Friday, March 16, 2012 | 5:06 p.m.
CARSON CITY — Despite the tough words earlier this week by Gov. Brian Sandoval, the proposed Yucca Mountain nuclear dump is still alive.
"It's in suspended animation," said Robert Halstead, executive director of the state's Agency for Nuclear Projects.
A hearing is set for May 2 for oral arguments in a federal appeals court in Washington, D.C., to force the federal government to resume its licensing procedures at Yucca Mountain, where work has been suspended.
The suit is being pursued by Aiken County in South Carolina, and Nye County. It asks the court to order the Nuclear Regulatory Commission to resume its licensing procedures within 30 days of a decision and the regulatory authority to make a decision within 14 months whether to go forward with the project.
Nye County officials told the Legislative Committee on High Level Radioactive Waste Friday they want the Energy Department to start examining the site again to determine if it is safe.
"We don't know if it's safe to operate," Nye County Commissioner Dan Schinhofen. "Just give us the facts."

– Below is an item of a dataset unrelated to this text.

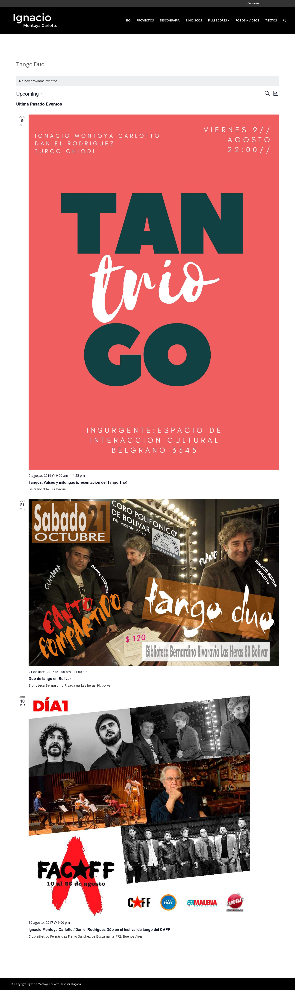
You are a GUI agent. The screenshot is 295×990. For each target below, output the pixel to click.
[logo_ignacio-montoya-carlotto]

The Nye County Commission sent a letter to federal officials earlier this month supporting the placement of the nuclear waste repository in its county. And the governor answered, saying Nye County doesn't speak for Nevada.
Halstead said the governor maintains his firm opposition to Yucca Mountain and he added that developing another site could save the federal government $17 billion-$28 billion. There's a misconception by people in other parts of the nation that Yucca Mountain is ready now to accept waste.

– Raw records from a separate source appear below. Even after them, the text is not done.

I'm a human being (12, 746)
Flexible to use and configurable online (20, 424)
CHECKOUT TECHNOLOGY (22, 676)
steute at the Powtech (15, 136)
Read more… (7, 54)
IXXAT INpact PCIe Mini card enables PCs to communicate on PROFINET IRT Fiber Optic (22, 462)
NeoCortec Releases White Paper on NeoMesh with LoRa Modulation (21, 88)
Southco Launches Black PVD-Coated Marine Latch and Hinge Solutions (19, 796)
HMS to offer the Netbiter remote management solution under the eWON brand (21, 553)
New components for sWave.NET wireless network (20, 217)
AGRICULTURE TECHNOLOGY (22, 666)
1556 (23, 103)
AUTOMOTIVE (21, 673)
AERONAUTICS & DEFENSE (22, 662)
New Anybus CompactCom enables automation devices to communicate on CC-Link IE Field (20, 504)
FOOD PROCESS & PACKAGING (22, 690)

But the site would take many more years to fully develop, Halstead said,
Assemblyman Joseph Hogan, D-Las Vegas, who represents a good part of the Strip, says he's concerned about the trucks carrying the spent nuclear waste through Clark County to Yucca Mountain. He said the public must understand the hazards of hauling this dangerous waste through populated areas that not only affects the residents but the tourists.
Halstead said the executives in the nuclear industry are worried about competition from low-priced natural gas. He said the concern in the industry is that natural gas prices won't be increasing in the next few years.
Nye County Commissioner Gary Hollis said he knew Sandoval was right when he said the county doesn't speak for the state. But he added that Sandoval is changing his tune from his election campaign two years ago.
Hollis said Sandoval should talk to the union workers in Las Vegas "who want jobs."
"They believe it can be done safely," he said.
The legislative committee will meet this summer to draw up its recommendations to present to the 2013 Legislature.